La première enquête de The Sinking City résume à elle seule l’intégralité des défauts du jeu. Elle condense l’intégralité du gameplay en guise de tutoriel et donne l’impression de cocher méthodiquement, un à un, tous les critères de la production vidéoludique tout-venante. Normal de commencer par un tutoriel me direz vous, sauf que de cette manière presque chirurgicale on enlève toute montée progressive de l’intrigue, cette plongée dans l’horreur lente et progressive si chère à Lovecraft dans l’intégralité de son oeuvre. The Sinking City fait un hors sujet dès son entrée en scène.
Dès que Charles Reed arrive au port d’Oakmont, il tombe sur le faciès primate d’un des notables (faction) du jeu, puis sur les visages monstrueux des habitants d’Innsmouth réfugiés dans Oakmont suite à la disparition de leur ville (autre faction). Charles Reed ne s’en émeut à aucun moment malgré la direction artistique sans aucune nuance du visage monstrueux de ces habitants, sans aucune finesse. De même après les faits étranges révélés par sa vision double sur cette première enquête, et la première créature étrange qu’il tue. Notre personnage semble totalement détaché des évènements surnaturels qui se déroulent sous ses yeux, totalement détaché de l’horreur qui ne prend même pas la peine de se cacher. L’indicible est là, sous nos yeux, dès les premières minutes de jeu, bien montré, sur-exposé. À peine souligné par la jauge de santé mentale de notre personnage comme pour nous montrer de façon mécanique que certains évènements vécus par Charles Reed sont plus bizarres que d’autres.

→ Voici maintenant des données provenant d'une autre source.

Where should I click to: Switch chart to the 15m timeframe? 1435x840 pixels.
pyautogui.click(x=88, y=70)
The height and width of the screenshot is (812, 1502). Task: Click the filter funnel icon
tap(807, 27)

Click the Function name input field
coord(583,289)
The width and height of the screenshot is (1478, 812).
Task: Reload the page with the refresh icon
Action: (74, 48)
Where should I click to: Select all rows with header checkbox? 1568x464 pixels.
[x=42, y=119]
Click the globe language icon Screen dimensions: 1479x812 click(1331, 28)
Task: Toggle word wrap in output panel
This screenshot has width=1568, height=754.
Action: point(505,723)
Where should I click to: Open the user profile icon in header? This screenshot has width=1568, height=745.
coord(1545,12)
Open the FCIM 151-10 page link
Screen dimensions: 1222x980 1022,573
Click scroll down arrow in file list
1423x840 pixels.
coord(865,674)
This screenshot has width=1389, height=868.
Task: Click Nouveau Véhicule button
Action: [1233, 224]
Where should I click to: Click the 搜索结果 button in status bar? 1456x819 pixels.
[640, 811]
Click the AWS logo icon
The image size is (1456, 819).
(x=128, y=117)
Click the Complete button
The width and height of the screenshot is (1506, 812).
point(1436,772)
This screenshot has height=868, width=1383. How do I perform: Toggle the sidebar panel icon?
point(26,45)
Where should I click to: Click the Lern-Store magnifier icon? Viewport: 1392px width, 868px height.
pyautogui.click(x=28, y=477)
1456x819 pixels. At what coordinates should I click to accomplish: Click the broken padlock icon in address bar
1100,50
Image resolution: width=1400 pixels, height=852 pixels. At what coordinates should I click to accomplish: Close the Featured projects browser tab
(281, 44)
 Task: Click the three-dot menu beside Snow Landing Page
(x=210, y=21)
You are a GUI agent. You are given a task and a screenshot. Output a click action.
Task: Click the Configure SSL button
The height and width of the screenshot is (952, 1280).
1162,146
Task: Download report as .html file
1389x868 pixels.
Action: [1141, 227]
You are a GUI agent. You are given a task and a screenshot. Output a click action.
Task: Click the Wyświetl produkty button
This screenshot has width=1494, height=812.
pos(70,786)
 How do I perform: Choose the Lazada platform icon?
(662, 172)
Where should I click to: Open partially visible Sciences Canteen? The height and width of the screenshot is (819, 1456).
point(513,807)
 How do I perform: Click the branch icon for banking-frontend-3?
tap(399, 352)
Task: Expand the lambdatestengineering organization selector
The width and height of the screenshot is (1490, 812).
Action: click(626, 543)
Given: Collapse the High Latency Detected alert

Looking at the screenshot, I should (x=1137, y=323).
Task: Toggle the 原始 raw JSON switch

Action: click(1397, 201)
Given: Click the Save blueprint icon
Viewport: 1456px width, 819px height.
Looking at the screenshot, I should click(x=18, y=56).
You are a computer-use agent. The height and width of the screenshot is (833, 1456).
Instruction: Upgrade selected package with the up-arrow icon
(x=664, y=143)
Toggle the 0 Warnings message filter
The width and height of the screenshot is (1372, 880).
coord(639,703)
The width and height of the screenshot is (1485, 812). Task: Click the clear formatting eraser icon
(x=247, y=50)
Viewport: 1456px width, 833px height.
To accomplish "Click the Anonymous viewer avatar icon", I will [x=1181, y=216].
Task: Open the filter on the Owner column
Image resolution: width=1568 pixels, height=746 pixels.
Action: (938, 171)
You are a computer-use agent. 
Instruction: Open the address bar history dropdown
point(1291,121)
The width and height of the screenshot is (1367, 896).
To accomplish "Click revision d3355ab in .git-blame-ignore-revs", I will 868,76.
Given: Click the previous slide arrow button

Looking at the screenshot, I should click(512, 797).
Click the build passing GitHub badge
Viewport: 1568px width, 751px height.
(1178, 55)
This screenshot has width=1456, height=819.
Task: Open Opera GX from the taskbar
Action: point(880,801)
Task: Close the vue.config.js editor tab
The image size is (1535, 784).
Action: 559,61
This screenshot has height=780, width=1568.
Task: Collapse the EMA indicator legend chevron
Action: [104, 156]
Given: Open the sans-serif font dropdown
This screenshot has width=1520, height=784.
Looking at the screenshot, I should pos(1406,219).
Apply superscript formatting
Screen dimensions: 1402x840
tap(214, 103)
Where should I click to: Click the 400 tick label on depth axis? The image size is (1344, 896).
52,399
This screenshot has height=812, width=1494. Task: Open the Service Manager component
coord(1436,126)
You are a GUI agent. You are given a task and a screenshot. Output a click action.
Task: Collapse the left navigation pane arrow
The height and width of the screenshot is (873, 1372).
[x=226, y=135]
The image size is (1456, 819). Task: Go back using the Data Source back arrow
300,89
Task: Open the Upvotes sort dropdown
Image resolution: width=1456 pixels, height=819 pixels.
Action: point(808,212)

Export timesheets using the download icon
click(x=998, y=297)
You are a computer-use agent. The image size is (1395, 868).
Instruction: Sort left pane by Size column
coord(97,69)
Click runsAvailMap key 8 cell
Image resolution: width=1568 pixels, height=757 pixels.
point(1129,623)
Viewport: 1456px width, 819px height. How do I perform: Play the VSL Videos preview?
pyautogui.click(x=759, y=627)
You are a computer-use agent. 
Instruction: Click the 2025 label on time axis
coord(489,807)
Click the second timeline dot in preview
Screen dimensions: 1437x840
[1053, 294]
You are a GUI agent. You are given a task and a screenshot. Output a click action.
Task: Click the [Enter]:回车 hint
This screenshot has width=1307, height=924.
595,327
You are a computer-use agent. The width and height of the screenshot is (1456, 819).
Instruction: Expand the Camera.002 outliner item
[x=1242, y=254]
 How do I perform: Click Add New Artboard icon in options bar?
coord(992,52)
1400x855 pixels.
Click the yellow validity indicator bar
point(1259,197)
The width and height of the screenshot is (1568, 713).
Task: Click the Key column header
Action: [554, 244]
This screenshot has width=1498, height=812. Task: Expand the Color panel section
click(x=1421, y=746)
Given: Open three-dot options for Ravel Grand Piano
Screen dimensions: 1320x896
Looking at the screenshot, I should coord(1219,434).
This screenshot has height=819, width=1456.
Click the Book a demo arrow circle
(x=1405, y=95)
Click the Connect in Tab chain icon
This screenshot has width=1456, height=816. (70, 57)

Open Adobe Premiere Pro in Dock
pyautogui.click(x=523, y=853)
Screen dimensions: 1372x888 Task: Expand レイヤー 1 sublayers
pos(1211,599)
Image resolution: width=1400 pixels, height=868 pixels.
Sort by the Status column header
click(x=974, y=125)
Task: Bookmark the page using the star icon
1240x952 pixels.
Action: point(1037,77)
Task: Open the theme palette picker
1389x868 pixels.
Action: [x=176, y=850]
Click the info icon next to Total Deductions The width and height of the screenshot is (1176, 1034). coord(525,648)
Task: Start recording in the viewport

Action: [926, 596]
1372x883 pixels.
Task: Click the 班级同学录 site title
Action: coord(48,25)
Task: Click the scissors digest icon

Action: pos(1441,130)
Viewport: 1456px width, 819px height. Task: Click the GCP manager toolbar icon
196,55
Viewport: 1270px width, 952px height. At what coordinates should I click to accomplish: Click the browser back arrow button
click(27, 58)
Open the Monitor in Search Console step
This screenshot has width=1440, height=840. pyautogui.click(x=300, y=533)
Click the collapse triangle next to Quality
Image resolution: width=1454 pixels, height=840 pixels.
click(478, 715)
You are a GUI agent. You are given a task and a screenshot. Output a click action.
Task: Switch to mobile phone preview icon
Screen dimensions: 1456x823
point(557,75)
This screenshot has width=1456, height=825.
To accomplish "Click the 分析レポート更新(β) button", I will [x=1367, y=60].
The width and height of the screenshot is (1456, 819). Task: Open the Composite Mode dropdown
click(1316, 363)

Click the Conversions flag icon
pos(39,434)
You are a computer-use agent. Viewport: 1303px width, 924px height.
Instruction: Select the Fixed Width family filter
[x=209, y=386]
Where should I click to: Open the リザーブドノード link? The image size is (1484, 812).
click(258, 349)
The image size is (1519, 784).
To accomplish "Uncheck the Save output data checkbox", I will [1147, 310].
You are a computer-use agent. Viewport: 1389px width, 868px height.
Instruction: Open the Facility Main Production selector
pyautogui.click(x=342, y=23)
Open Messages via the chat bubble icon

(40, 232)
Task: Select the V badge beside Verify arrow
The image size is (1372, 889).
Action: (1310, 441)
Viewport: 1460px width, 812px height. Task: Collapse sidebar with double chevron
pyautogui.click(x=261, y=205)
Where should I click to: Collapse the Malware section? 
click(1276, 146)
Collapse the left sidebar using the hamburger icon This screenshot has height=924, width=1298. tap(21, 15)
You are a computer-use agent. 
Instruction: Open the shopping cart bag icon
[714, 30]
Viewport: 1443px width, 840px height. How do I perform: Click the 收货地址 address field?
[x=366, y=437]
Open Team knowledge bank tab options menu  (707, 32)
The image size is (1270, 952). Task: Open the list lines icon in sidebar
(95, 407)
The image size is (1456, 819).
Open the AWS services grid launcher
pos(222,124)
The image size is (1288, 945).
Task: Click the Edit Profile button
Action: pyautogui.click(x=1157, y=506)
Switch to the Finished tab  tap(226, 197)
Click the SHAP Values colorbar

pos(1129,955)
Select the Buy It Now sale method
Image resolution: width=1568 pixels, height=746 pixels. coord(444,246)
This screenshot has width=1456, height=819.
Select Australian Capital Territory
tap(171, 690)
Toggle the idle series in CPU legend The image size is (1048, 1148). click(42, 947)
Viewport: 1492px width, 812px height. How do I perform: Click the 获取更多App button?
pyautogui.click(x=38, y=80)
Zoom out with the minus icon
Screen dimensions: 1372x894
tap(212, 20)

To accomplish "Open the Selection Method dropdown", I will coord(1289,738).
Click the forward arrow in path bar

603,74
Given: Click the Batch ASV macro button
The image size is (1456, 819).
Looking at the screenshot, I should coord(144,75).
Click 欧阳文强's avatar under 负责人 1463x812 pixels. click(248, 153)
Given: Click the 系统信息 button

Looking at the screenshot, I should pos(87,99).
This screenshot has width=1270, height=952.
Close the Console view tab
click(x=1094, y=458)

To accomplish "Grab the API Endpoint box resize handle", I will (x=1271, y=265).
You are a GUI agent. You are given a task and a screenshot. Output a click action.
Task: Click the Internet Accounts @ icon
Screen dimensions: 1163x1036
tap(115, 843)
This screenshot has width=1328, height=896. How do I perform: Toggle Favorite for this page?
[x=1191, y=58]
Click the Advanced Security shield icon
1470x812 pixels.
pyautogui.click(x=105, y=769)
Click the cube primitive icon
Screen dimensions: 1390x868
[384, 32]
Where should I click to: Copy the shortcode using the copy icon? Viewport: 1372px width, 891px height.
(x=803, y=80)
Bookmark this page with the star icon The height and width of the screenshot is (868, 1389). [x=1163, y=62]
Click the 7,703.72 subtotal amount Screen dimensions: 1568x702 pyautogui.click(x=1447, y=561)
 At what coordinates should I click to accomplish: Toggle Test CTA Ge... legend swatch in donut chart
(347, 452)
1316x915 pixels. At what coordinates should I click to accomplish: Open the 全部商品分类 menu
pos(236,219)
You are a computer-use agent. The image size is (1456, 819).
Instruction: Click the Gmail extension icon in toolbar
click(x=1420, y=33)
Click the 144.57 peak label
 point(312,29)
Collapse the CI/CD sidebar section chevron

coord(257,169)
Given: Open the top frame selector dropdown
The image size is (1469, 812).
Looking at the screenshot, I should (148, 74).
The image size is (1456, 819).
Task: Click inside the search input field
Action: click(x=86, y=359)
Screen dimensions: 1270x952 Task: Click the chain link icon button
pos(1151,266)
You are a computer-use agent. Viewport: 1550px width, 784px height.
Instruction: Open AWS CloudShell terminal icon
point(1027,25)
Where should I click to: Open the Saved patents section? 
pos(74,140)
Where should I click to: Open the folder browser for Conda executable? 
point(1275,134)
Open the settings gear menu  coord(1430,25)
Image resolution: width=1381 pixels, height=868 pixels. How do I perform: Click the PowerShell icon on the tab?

The Sinking City ne fait preuve d’aucune subtilité, d’aucune finesse même dans ses enquêtes qui semblent faire office de remplissage au regard de leur conception à tiroirs ou selon le principe de poupées gigognes. Le résultat donne un fonctionnement très artificiel, très jeu vidéo, avec des déductions à construire sur un principe d’association d’indices très simples sans aucune sanction si on se loupe. The Sinking City est continuellement embourbé dans ses mécaniques jusqu’à nous imposer des scènes de tir pataudes et mal fichues, mais présentes partout et n’importe quand. L’arsenal dont dispose Charles est bien complet et détaillé mais on s’en serait presque passé, tout comme le gain de niveaux et les compétences à débloquer dont la plupart sont inutiles et anecdotiques comme transporter plus de munitions, augmenter ses jauges de vie et de santé mentale et gagner plus d’expérience. The Sinking City sombre malheureusement dans l’abîme en s’attaquant à un mythe dont il n’a pas su saisir toute la dimension.